When most people think of pet sitters, thoughts turn to a caring individual who comes to your home to visit with your cats and dogs. They may sit on the couch with your cat, giving plenty of love and attention, or take your dog out for a walk or run. And of course, pet sitters also care for small animals like hamsters, rabbits, and other small pets. Although taking care of these types of pets are the most common, there are those who take care of much bigger animals as well.
Pet sitters in rural areas are often called on to take care of animals such as horse, sheep, goats, chickens, and other animals. Cathy Kerkes, The Fairy Barnmother, is just one of these pet sitters. She cares for pets of all types and sizes in East Haddam, Connecticut.
The woman who calls herself the Fairy Barnmother wakes at dawn, slips into well-worn dungarees and mud-caked boots and hops aboard her new pickup truck to visit the farm animals.
But unlike most farmers, she does not own many of the animals that she will feed, clean and comfort.

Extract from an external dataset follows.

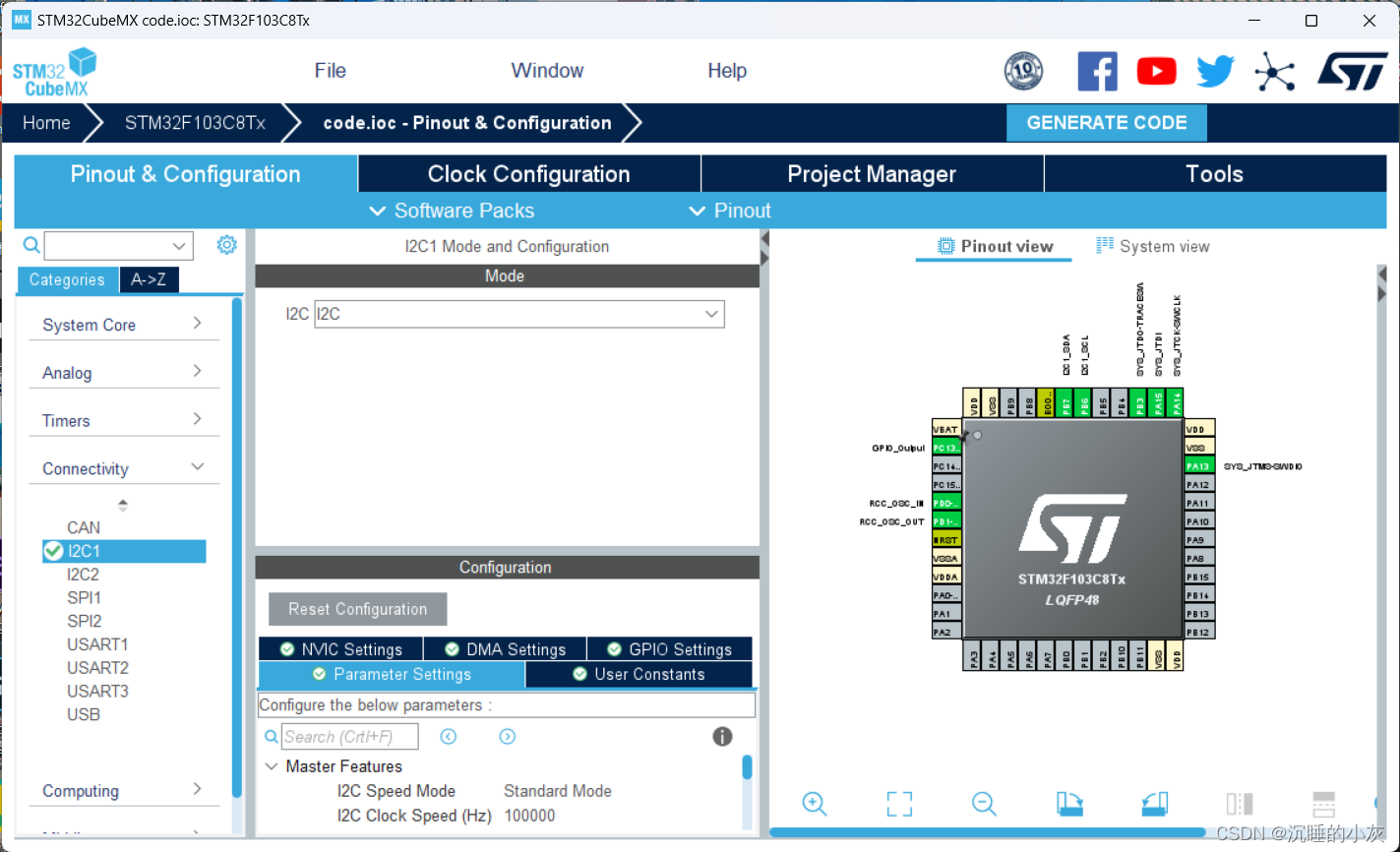Type in the parameter search field

click(x=349, y=736)
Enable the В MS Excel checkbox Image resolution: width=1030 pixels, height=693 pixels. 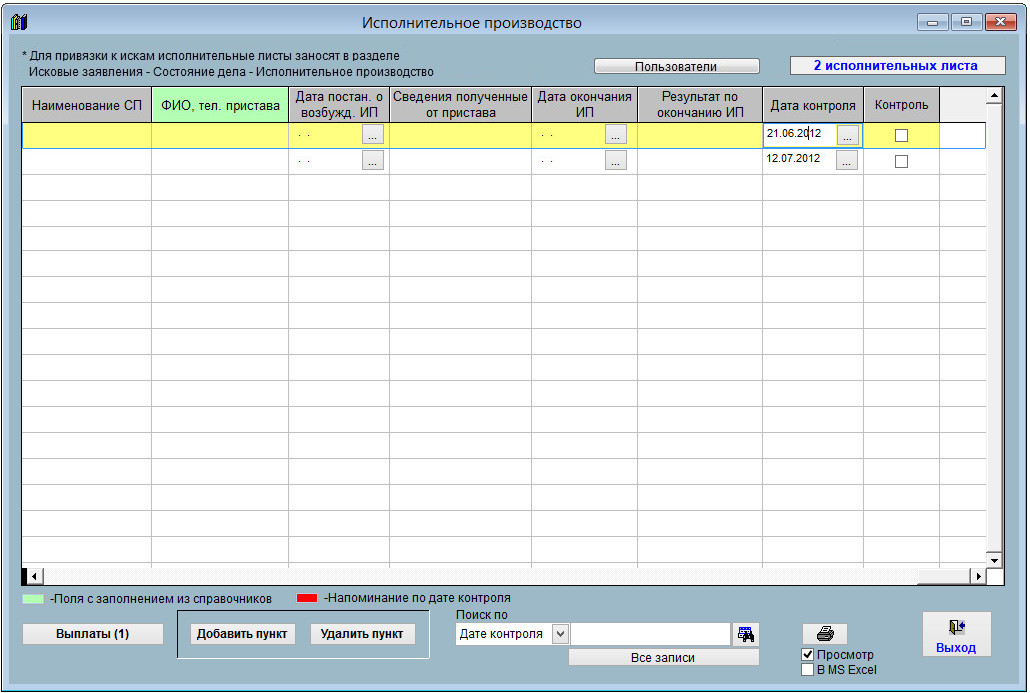pos(808,670)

Cathy Kerkes is a professional critter sitter, someone who travels from barn to barn to care for other people’s livestock and pets.
“I’ve got animals of my own, so I know how hard it can be,” Kerkes said as she tossed hay bales to sheep on a recent Saturday morning. “You may love them, you may even need them to pay your bills, but animals can really tie you down. That’s where I come in.”
This 38-year-old animal lover fills a niche that falls somewhere between pet-sitting, which usually involves feeding and cleaning up after someone’s pets, and farm-sitting, in which a farmer works someone else’s fields or animals while they are away or sick.
Kerkes launched her business in 2005 as a sideline to a full-time job at a local feed store. She started by taking care of friends’ horses, then expanded to an assortment of other animals, ranging from a customer’s flock of wild birds to sheep, chickens and goats.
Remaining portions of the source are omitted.